- Tarefas a cumprir:
(a) No texto sobre a singularidade e a insanidade, liste tudo o que a citação de Félix Guattari compara a pássaros que batem com o bico na janela.
(b) Retome o texto sobre a singularidade e a insanidade após a última frase e prossiga com ele.

- Bloco de texto:

┏━━

Ao transgredir o embaçamento do visar normal, surgem outras derivações: uma poética dos milagres aprecia surgir como espetáculo, onde a pluralidade dos personagens exila, momentaneamente, o sujeito originário para descortinar seus outros.

Suspeitas de múltiplas origens procuram algum sentido ao não ser elaborado nas lógicas da esquiva. Diálogos com as formas do estranho descobrem inéditos percursos por trás dos velhos mapas. Os fenômenos integrantes da singularidade se anunciam nas tramas significantes dos relatos. Ao tentar entender a origem dessas viagens, um vislumbre cosmopolita aponta indícios de terra estrangeira.

A rede de saberes incompleta-se por todo lado. Em muitos casos, a estrutura caótica, por seu desvalorizada socialmente, institui novidades, mesmo quando socializa impressões de espectador numa cena que não lhe pertence. Nos convívios de marginalidade, a expressividade decadente denuncia esconderijos onde as palavras não conseguem chegar.

O sujeito subverte as tramas e desloca forças entremeios de certeza, vigilância e domesticação. Atribui-se raridade e funda algo mais, até então calado na estrutura inconformada ao olhar de multidão. Rituais incontáveis transgridem as antinomias de lucidez e submissão.

Um rastro de saber desarrazoado sugere outras lógicas aos traços de surrealidade. Matéria-prima em delírios de re-invenção, a descontinuar-se no vocabulário errante que se faz meio de apresentação, exploração e descoberta.

Em Félix Guattari: “Os lapsos, os atos falhos, os sintomas são como pássaros que batem com o bico na janela. Nas se trata de interpretá-los. Trata-se antes de detectar sua trajetória para ver se podem servir de indicadores de novos universos de referência suscetíveis de adquirirem uma consistência suficiente para revirar uma situação.” (Caosmose - Um novo paradigma estético, 2000). 

As falas da descontinuidade parecem preferir a instabilidade dos paradoxos, para vislumbrar as quimeras da insensatez. A improvável fala de aparente sem nexo qualifica interseção com o transbordar desses instantes de perdição e encontro. Insanidade ao olhar classificador do alienista. Estética provisória a se instaurar no início sem-fim das conversações com o exagero de si mesma. Ao ensimesmar-se a singularidade se desconcerta para ser exceção.

A farmácia interior também se qualifica nos ensaios do viajante. Distorção a perder de vista na relação com suas anterioridades. Fenômenos de extravagância ao compartilhar da terapia. Pessoas atormentadas por fantasmas indescritíveis podem enfraquecer seus temores e inseguranças, na compreensão desses vislumbres de razão alterada. Propõe compartilhar o depois de amanhã ainda inexplicável ao presente. A história reescrita faz surgir atributos de profecia, até então desconhecidos para si mesma.

┗━━

- Linhas de dados:

┏━━

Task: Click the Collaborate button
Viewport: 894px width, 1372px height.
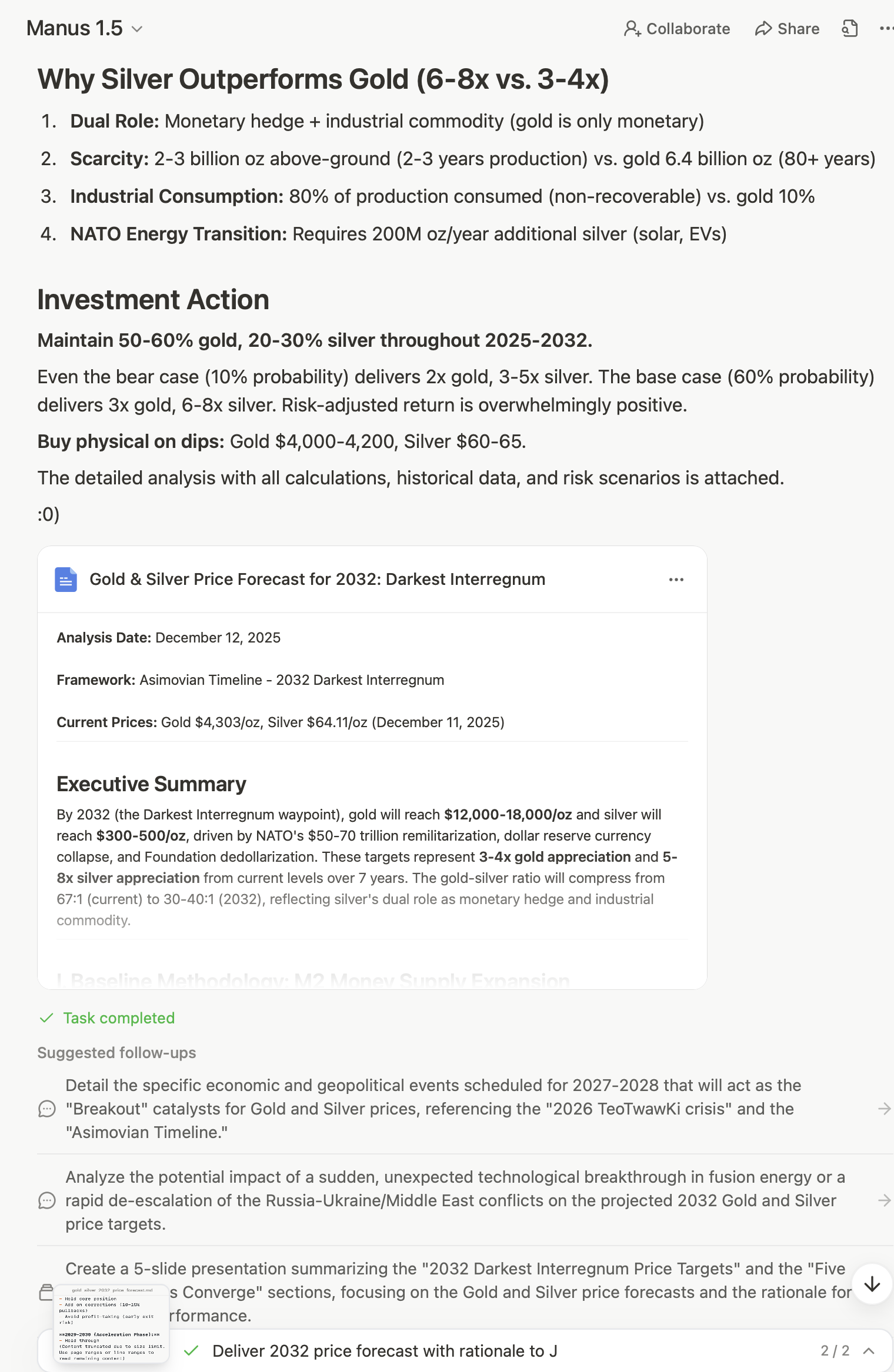Action: click(677, 28)
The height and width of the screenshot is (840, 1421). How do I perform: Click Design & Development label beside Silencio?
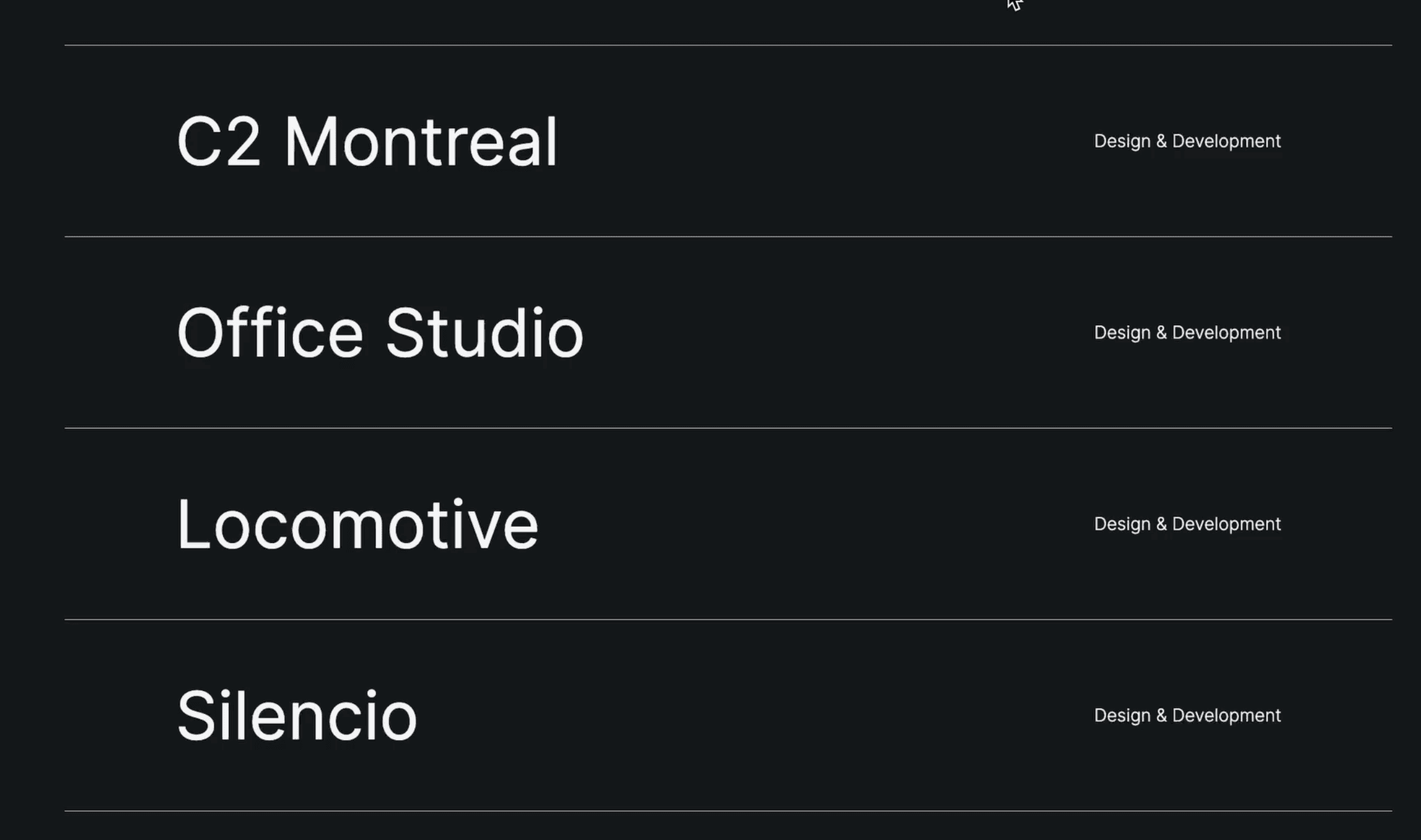tap(1187, 716)
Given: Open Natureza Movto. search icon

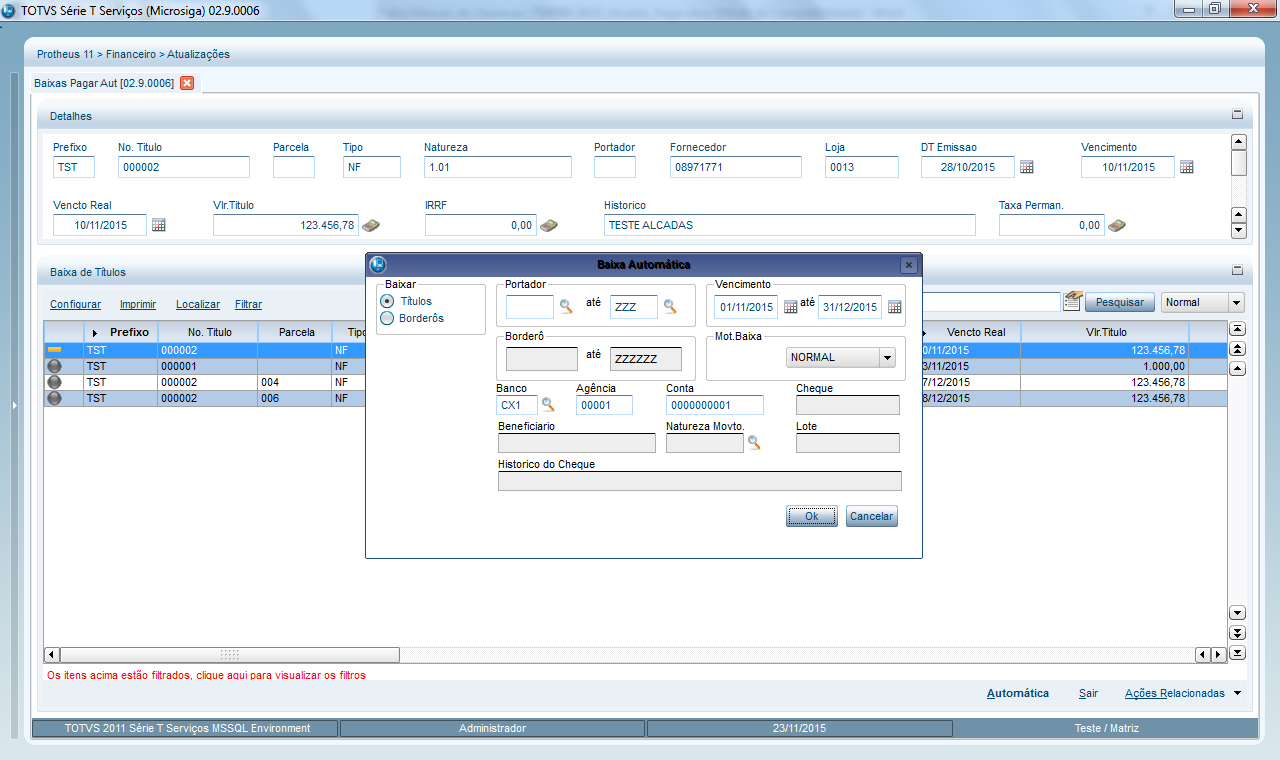Looking at the screenshot, I should 754,443.
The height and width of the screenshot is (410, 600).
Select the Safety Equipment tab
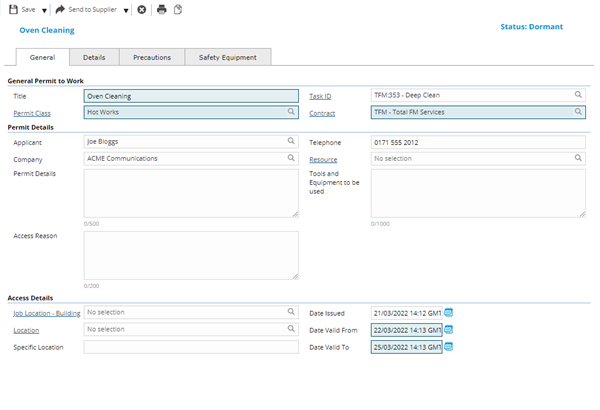point(227,58)
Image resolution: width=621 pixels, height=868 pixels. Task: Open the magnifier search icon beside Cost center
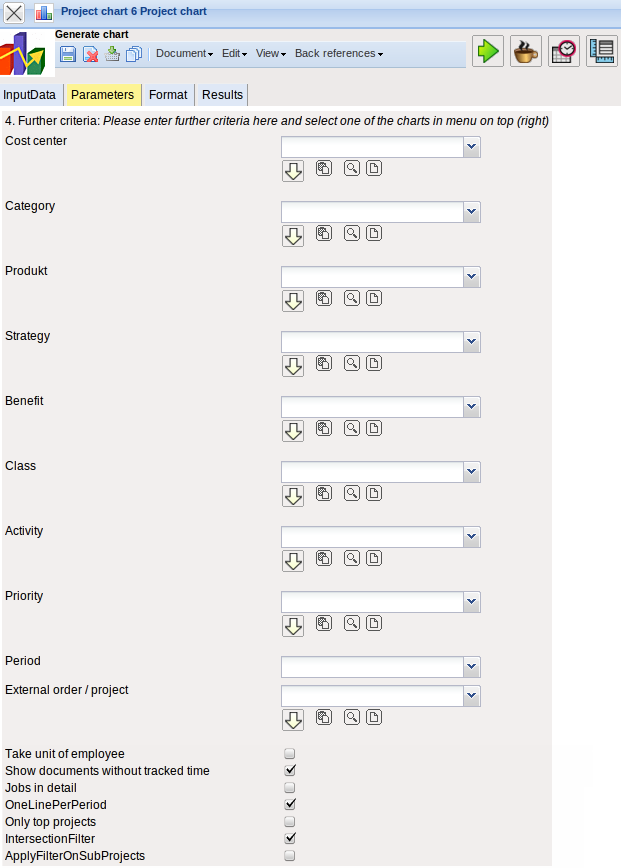coord(350,168)
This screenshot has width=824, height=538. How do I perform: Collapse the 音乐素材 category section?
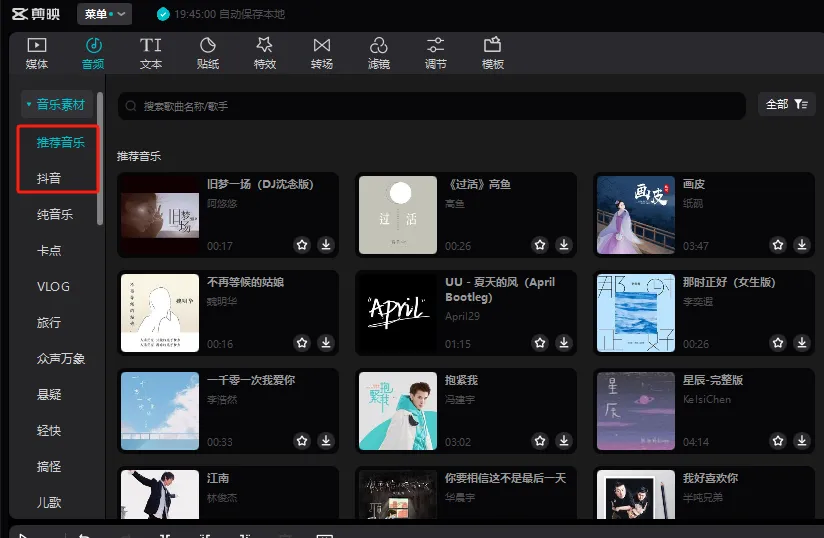coord(56,104)
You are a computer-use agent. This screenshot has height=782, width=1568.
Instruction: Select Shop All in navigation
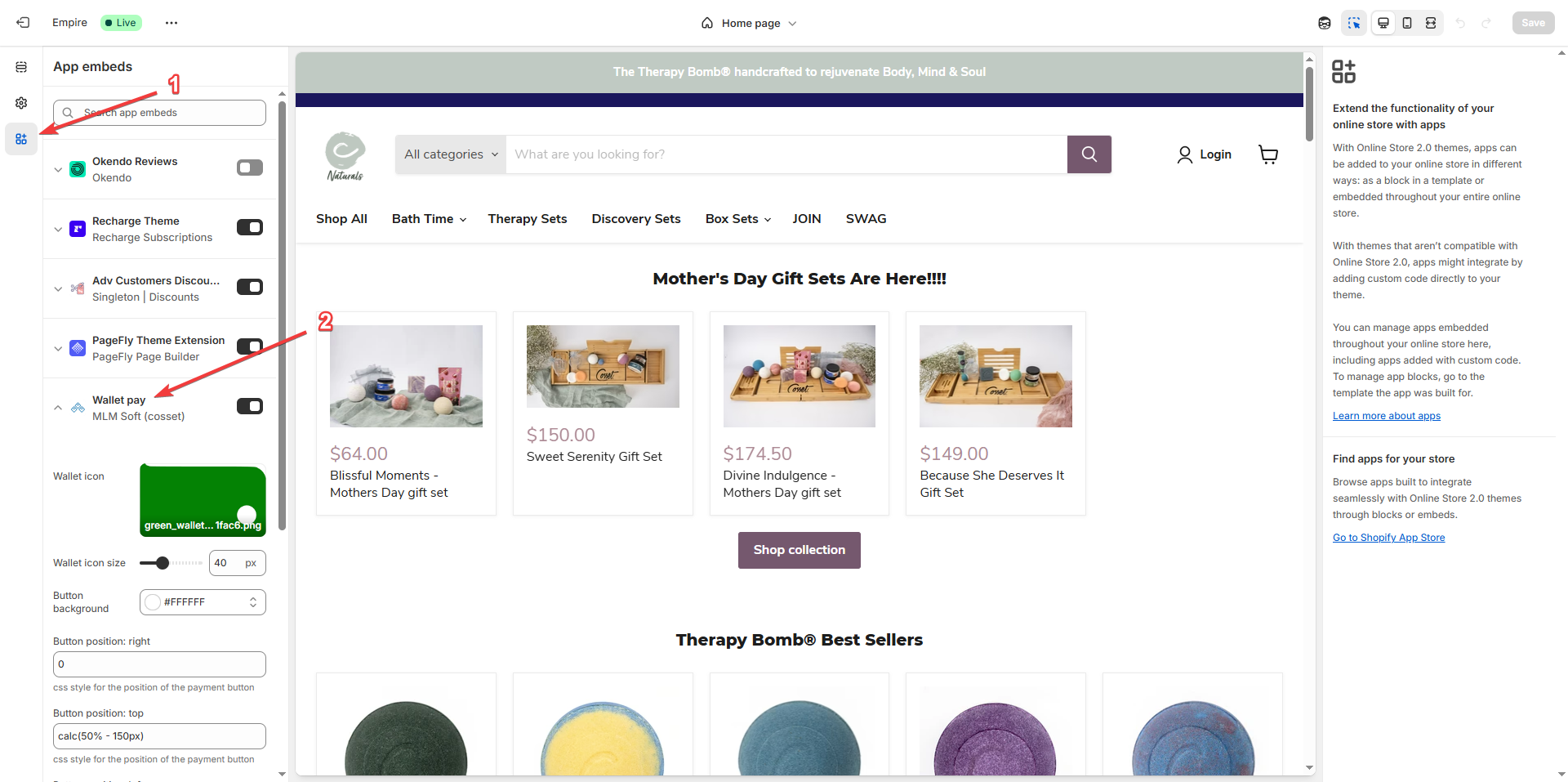click(x=341, y=219)
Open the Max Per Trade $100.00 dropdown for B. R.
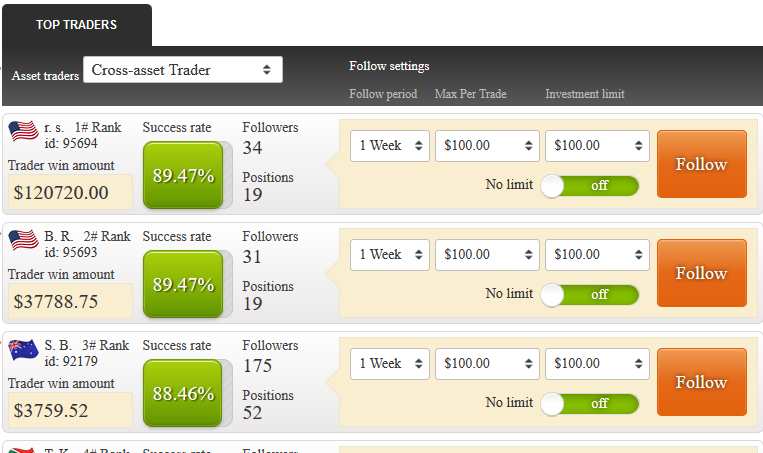Screen dimensions: 763x453 pos(487,254)

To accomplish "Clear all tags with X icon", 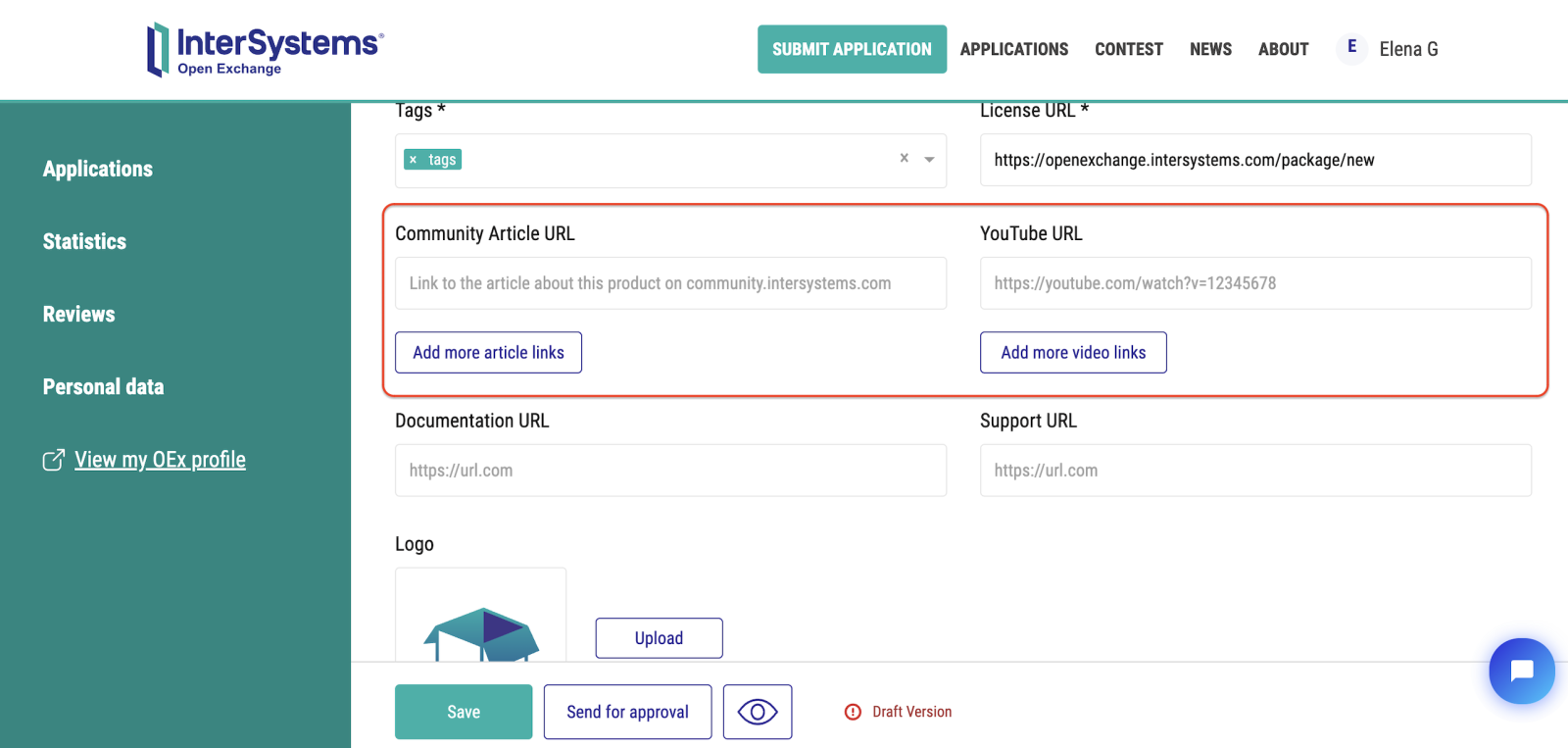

┗━━

- Respostas por tarefa:
(a)
- Os lapsos
- Os atos falhos
- Os sintomas

(b)
Labirintos excepcionais denunciam outras verdades, entrevistas na realidade delirante. Inauditos discursos assopram sentidos divergentes aos ditos de euforia.

Jacques Derrida insinua: “Como o deserto e a cidade, a floresta, onde formigam os signos amedrontados, diz sem dúvida o não-lugar e a errância, a ausência de caminhos prescritos, a ereção solitária da raiz ofuscada, fora do alcance do sol, em direção a um céu que se esconde. Mas a floresta é também, além da rigidez das linhas, das árvores em que se agarram às letras enlouquecidas, a madeira que a incisão poética fere.”  (A escritura e a diferença, 2005).

O Filósofo Clínico se faz cúmplice, em seu papel existencial, na busca de um alívio compartilhado, para o alvoroço dessas reestreias do sujeito. Embora isso tudo reivindique nomes ou apelidos, quase sempre permanece como saber obtuso. Poéticas de interrogação alternam-se na obscuridade das lacunas.

Focos de miragem na investigação das impermanências. Mutante a surgir como fragilidade bem disfarçada aos diagnósticos de objeção. A trama significante escolhe o delírio exilado nas circunstâncias para se fazer ver. Inúmeras incógnitas aguardam tradução em seus esconderijos. Fonte se originalidades a permanecer dissonância. Talvez a vida normal seja sua ilusão mais bem acabada.

Nesses percursos pela desmedida dos segredos, as intencionalidades transitam entremeios de um pretérito-futuro. Embora o deslize do traço, muitos são os inéditos à deriva. Inacreditáveis sugestões no esboço das imperfeições.

*Hélio Strassburger in “Filosofia Clínica – Diálogos com a lógica dos excessos”. Ed. E-papers/RJ. 2009.